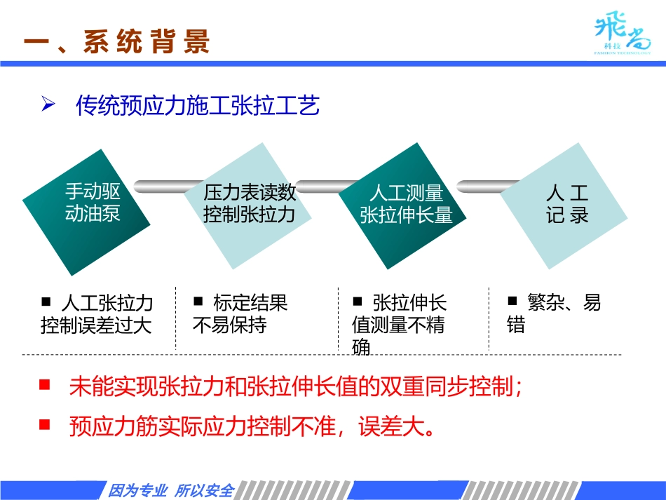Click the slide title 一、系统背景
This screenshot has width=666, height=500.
coord(116,42)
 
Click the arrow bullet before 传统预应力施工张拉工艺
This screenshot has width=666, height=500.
coord(48,105)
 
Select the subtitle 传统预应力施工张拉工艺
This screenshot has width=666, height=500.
coord(198,106)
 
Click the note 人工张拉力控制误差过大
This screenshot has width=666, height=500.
coord(97,314)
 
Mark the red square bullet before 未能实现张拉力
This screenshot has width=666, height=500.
coord(45,385)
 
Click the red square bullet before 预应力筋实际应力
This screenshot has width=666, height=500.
coord(45,424)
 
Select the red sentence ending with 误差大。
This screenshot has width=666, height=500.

## [Written problem]
Return every line of the data above that contains the string "square". Treat the match as case-sensitive.

## [Reply to the task]
Mark the red square bullet before 未能实现张拉力
Click the red square bullet before 预应力筋实际应力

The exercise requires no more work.